Project-level benefits
When an organization sets out to capture project-related knowledge, the most immediate application of that knowledge is to improve the course of current projects. That level of benefit is the easiest to achieve, and many firms can accrue project-level benefits with modest investments in KM infrastructure, such as creating a project managers community or hosting meetings where project teams can reflect on and document what they have learned.
For long, complex projects, the knowledge in question is often applied to future stages of that same project. At NASA Goddard Space Flight Center, for example, projects can span many years, and some (such as the James Webb space telescope) cost up to $8 billion.
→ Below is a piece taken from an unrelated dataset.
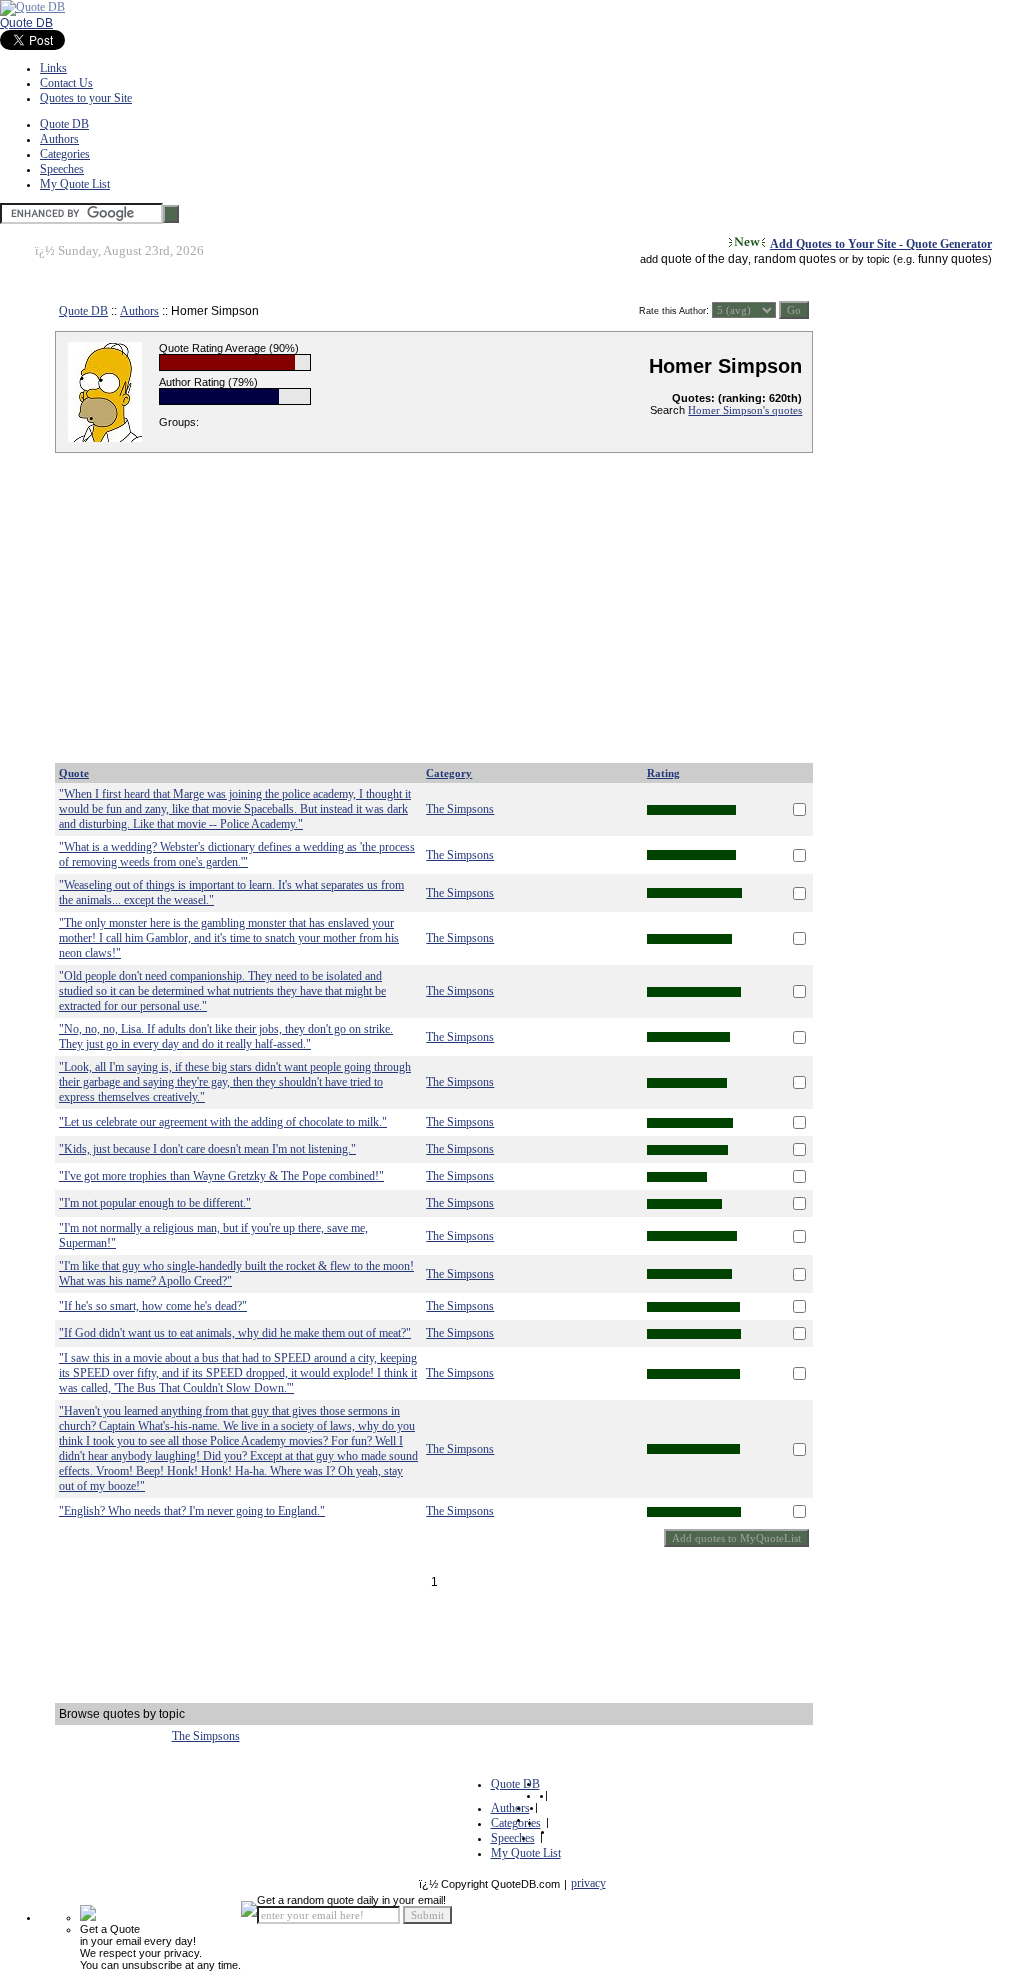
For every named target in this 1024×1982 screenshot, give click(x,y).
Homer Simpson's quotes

The teams in charge of those projects need opportunities to evaluate performance, ruminate on learnings to date and identify any necessary adjustments to the project plan.
NASA Goddard uses after-action review sessions called “pause and learn” to allow project teams to hash out lessons learned at key decision points and after incidents that require reflection or risk management. That involves sharing knowledge about both successes and failures: “You’ve got to know why you failed and fix that so that it doesn’t happen again, but you also have to know why you succeeded so you can repeat it,” said Edward Rogers, NASA Goddard chief knowledge officer. Armed with a shared understanding of what went well and what went wrong, the team returns to the project with fresh insights that inform decisions moving forward.